Extracted records below:
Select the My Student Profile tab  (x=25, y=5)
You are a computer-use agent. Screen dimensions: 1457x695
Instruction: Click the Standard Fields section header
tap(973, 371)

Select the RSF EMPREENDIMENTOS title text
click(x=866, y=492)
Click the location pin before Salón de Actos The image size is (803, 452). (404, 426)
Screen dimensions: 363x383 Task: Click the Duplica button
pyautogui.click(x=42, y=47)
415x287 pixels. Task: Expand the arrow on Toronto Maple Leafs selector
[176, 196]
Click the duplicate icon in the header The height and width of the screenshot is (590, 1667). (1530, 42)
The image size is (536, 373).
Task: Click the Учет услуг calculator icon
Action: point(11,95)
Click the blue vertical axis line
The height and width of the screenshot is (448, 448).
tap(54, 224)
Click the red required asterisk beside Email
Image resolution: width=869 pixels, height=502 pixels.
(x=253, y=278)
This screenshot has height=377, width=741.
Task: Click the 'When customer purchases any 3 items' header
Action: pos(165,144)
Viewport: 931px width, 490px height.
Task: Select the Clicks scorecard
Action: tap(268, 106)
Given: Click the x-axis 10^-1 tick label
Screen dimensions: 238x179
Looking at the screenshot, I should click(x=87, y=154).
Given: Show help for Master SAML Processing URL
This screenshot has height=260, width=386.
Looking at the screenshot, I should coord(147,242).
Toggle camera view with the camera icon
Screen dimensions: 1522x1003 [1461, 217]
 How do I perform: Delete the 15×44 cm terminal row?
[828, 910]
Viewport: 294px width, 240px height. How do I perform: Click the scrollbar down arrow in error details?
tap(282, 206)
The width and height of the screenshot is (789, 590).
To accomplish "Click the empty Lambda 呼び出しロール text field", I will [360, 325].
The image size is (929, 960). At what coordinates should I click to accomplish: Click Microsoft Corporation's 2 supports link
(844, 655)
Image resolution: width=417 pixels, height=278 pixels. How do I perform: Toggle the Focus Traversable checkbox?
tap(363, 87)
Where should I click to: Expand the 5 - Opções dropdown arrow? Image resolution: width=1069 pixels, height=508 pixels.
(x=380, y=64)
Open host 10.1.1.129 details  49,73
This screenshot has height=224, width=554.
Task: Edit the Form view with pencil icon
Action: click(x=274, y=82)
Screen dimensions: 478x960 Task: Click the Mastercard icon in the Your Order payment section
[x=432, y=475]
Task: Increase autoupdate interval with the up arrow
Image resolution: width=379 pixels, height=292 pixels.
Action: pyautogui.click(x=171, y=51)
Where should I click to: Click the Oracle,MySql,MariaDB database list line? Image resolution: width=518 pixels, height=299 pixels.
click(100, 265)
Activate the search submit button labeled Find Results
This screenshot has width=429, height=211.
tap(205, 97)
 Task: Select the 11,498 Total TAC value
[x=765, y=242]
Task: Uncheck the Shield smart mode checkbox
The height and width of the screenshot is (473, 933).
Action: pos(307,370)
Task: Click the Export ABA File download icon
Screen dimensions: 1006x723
End of Extracted records.
Your assignment
Collect each line above holding the string "Given".

Task output
Given: Click the x-axis 10^-1 tick label
Given: Show help for Master SAML Processing URL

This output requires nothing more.